Теперь личины гнева и безразличия, ярости и любострастия, смирения и коварства на себя примеряли рядовые советские граждане. Может быть, по этой причине количество ПНИ (психоневрологических интернатов), расположенных в закрытых и заброшенных монастырях Северной Фиваиды, с конца 1920-х – начала 1930-х годов начинает расти. Перечислим наиболее известные из них (возвращены Церкви совсем недавно): Нило Сорская пустынь в Кирилловском районе, Александров Куштский, Дионисиев Глушицкий, Корнилиев Комельский монастыри в Сокольском районе, Мефодиев Пешношский монастырь в Дмитровском районе, Красногорский Богородицкий на Пинеге монастырь в Архангельской области.
До Нило-Сорской пустыни мне удалось добраться только весной 1990 года. К тому времени уже были прочитаны воспоминания С. П. Шевырева об этой уединенной обители: «Дико, пустынно и мрачно то место, где Нилом был основан скит. Почва ровная, но болотистая, кругом лес, скорее хвойный, чем лиственный… Трудно отыскать место более уединенное, чем эта пустыня».
Поскольку день выдался холодный и дождливый, то воспоминания Степана Петровича 140-летней с лишним давности ожили совершенно. Более того, представилась местность, которую в конце XV века увидел пришедший сюда из Кириллова монастыря преподобный Нил.
Ничего не изменилось – то же низкое небо, то же редколесье, та же речка Сора, те же заболоченные пойменные луга.
И в то же время – все изменилось! – с 1927 по 1930 год в Ниловой пустыни располагалась тюрьма ОГПУ, с 1930 по 1961 год – районный инвалидный дом, а с 1961 года – Вологодское областное социальное учреждение ПНИ закрытого типа.
Бараки, кривые заборы, куча угля у чумазой котельной, залитые черной водой огороды, проржавевшая техника вдоль разбитой кривой дороги, «кладбище дураков» за поселком.
– Откуда название такое?
– Там психов из интерната хоронят, – обстоятельно доложил мальчик лет двенадцати, – без имен, по номерам хоронят.
– Понятно. А внутрь монастыря можно зайти?
– Какого еще монастыря? – недоумевает мой собеседник.
– Вот этого, – указываю на Нилову пустынь.
– Так это интернат.
– Хорошо, внутрь интерната можно зайти?

### [Исходный материал]

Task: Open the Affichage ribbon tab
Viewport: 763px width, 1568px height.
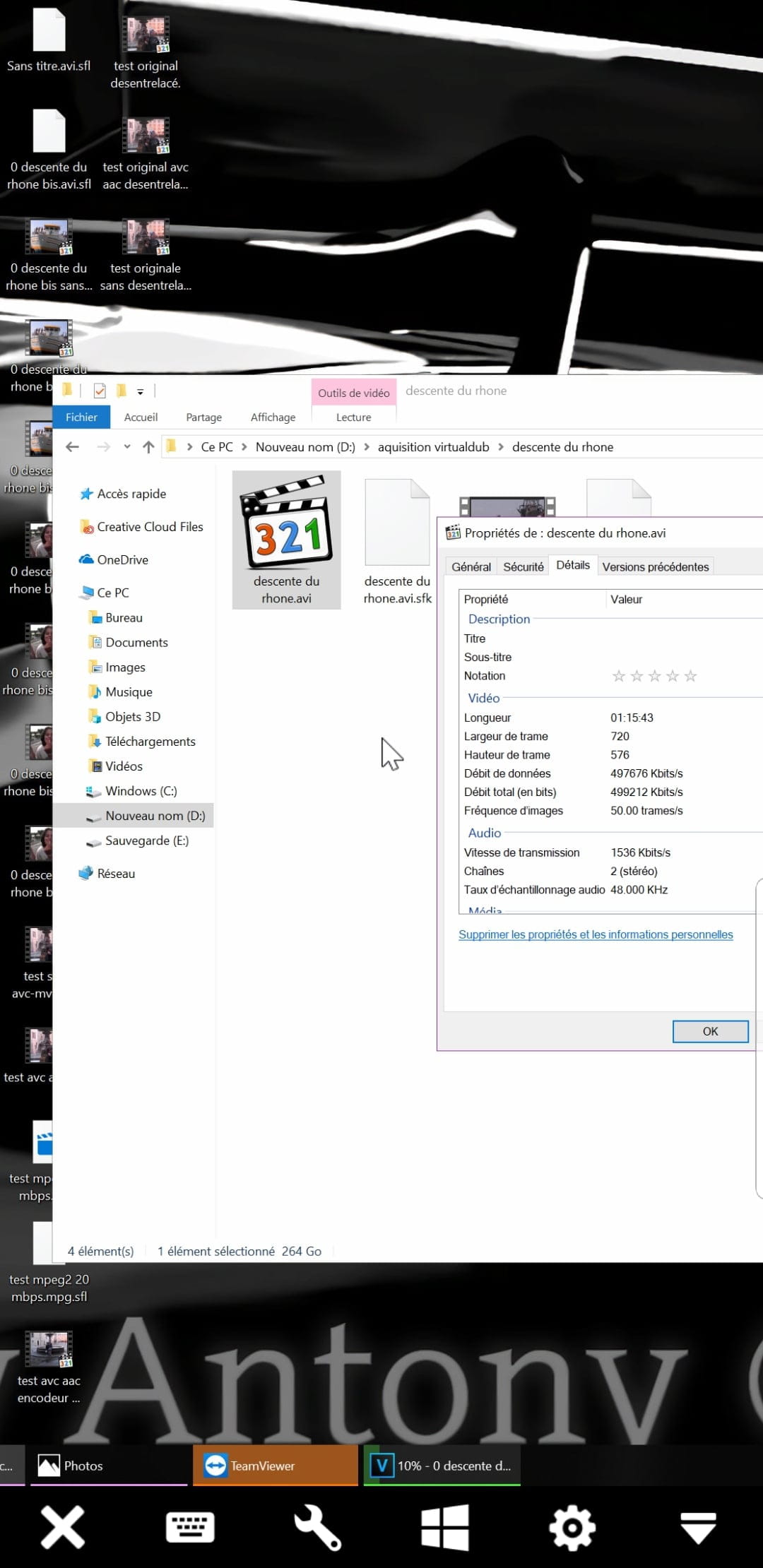Action: pos(273,417)
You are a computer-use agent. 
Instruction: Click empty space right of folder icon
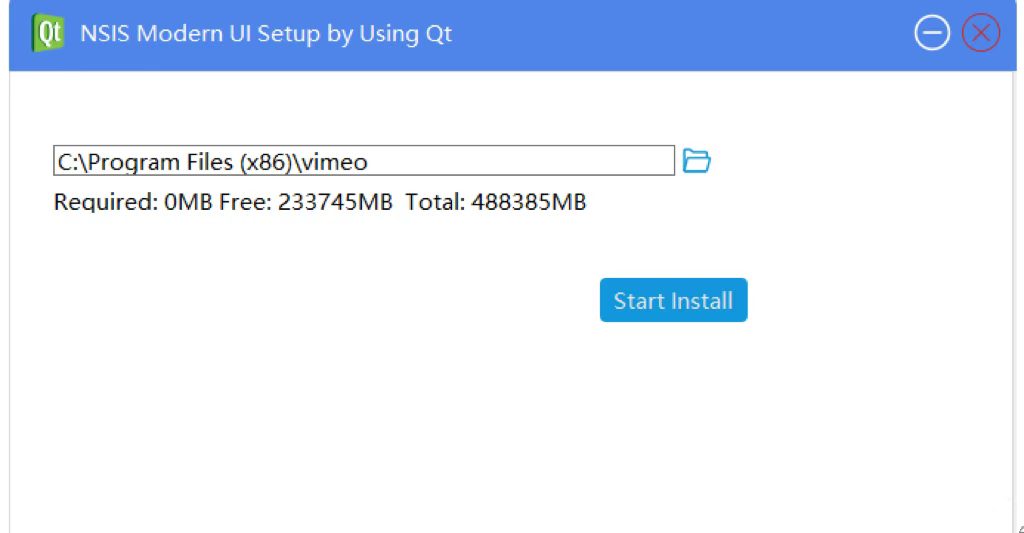(x=849, y=161)
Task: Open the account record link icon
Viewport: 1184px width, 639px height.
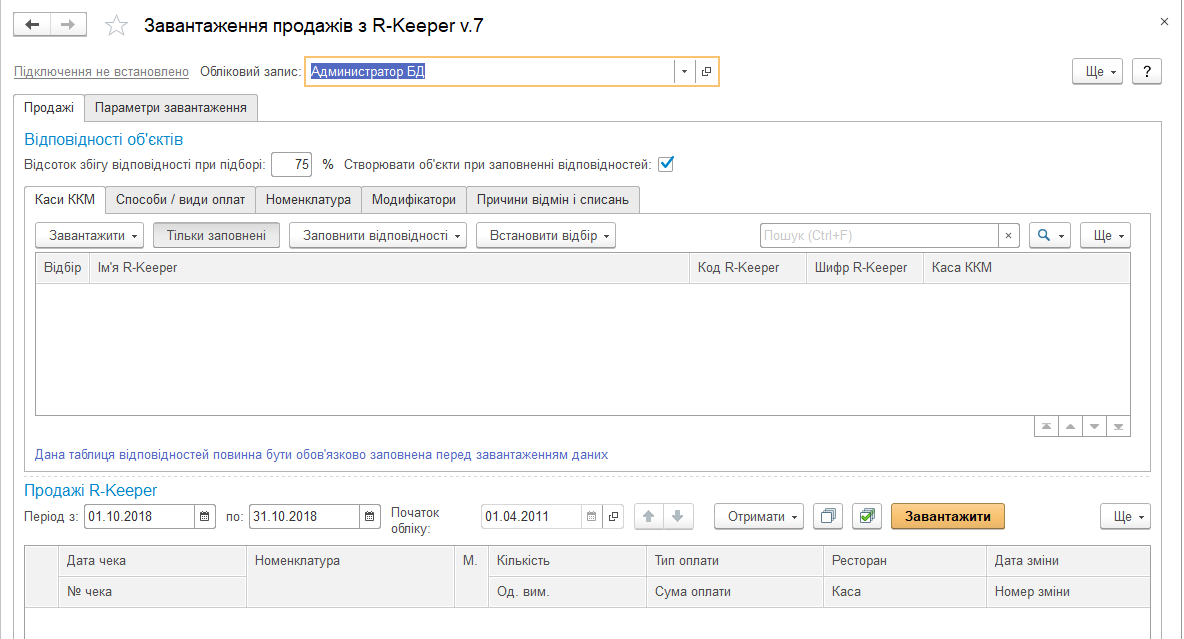Action: [706, 72]
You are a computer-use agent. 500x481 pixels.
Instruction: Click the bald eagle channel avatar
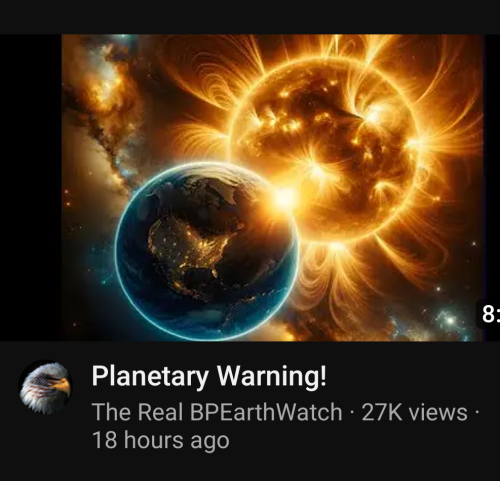(45, 387)
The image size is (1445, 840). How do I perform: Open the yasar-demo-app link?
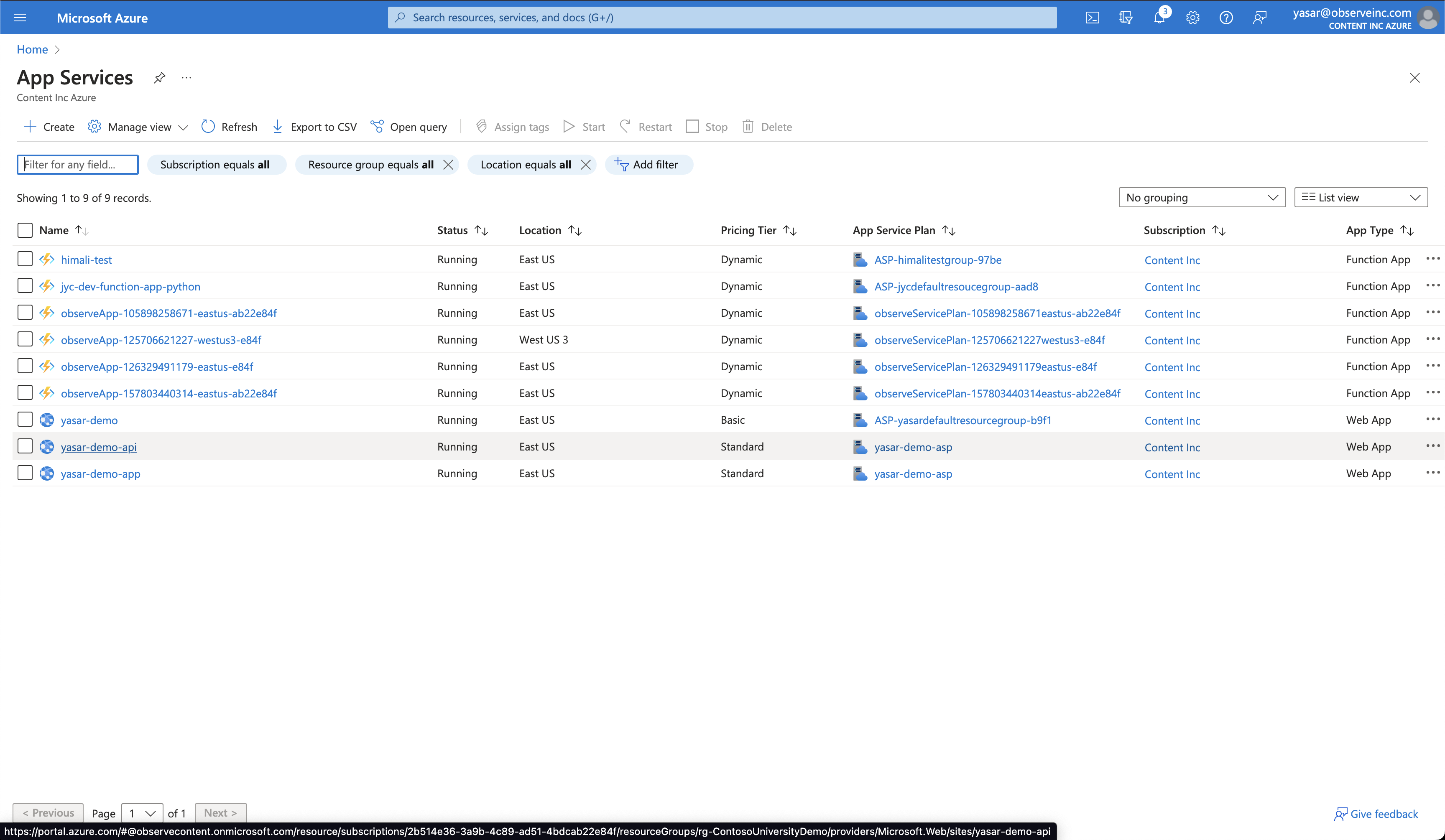100,474
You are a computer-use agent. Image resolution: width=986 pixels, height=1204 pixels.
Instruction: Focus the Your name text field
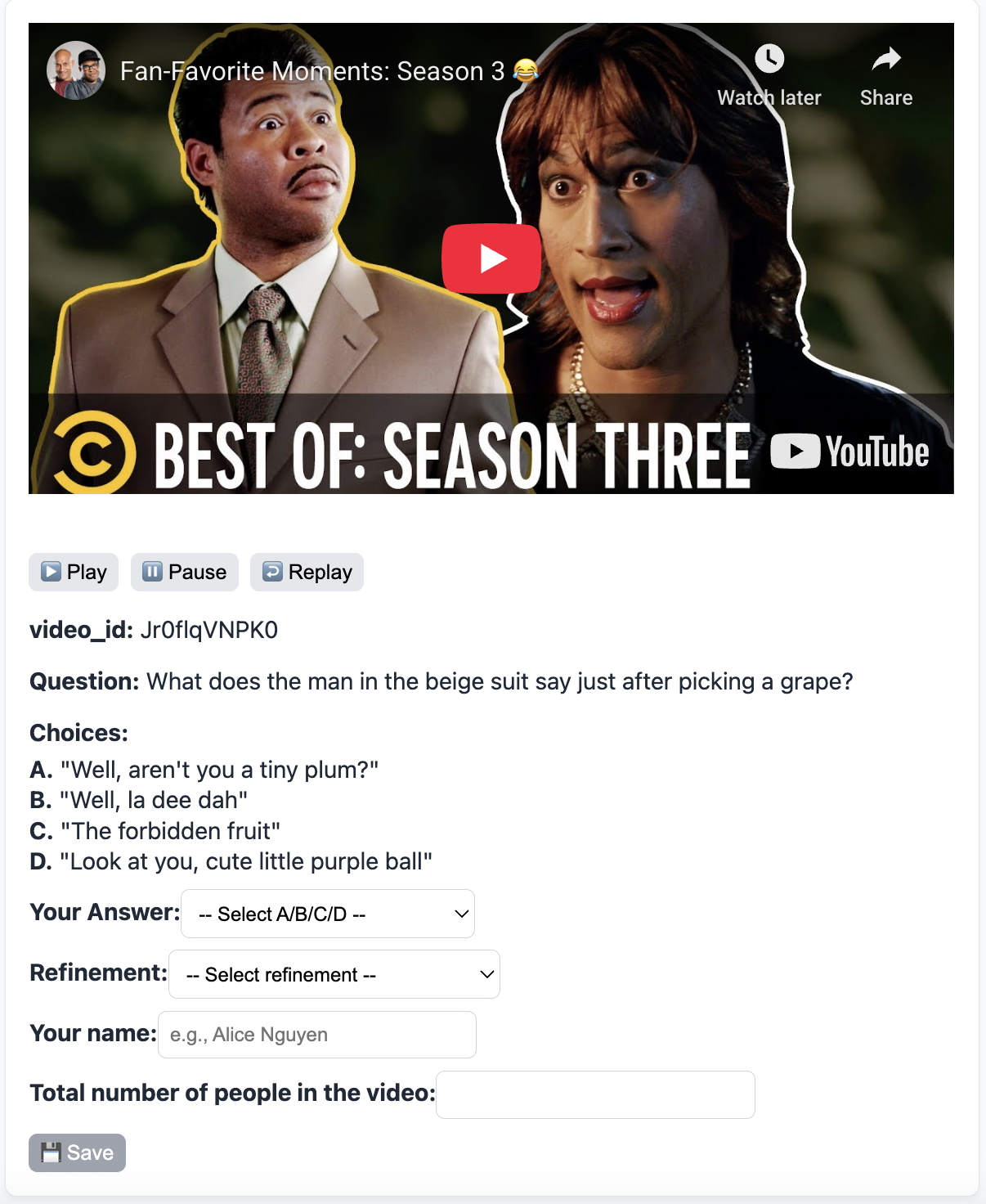coord(317,1035)
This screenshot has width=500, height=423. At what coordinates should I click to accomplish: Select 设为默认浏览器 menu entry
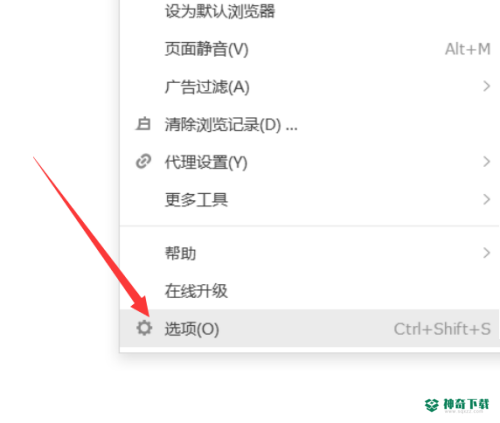tap(310, 12)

### [Задачи и задания]
(a) Почему, согласно отрывку, воспоминания Шевырева ожили совершенно? Объясните в одном–трёх предложениях.
(b) Перепечатайте из отрывка всё от слов «Поскольку день выдался» и вниз до слов «Откуда название такое?» включительно.
Отвечайте, опираясь только на отрывок.

### [Список ответов]
(a) Воспоминания Степана Петровича Шевырева, написанные больше 140 лет назад, ожили совершенно, потому что день выдался холодный и дождливый.

(b)
Поскольку день выдался холодный и дождливый, то воспоминания Степана Петровича 140-летней с лишним давности ожили совершенно. Более того, представилась местность, которую в конце XV века увидел пришедший сюда из Кириллова монастыря преподобный Нил.
Ничего не изменилось – то же низкое небо, то же редколесье, та же речка Сора, те же заболоченные пойменные луга.
И в то же время – все изменилось! – с 1927 по 1930 год в Ниловой пустыни располагалась тюрьма ОГПУ, с 1930 по 1961 год – районный инвалидный дом, а с 1961 года – Вологодское областное социальное учреждение ПНИ закрытого типа.
Бараки, кривые заборы, куча угля у чумазой котельной, залитые черной водой огороды, проржавевшая техника вдоль разбитой кривой дороги, «кладбище дураков» за поселком.
– Откуда название такое?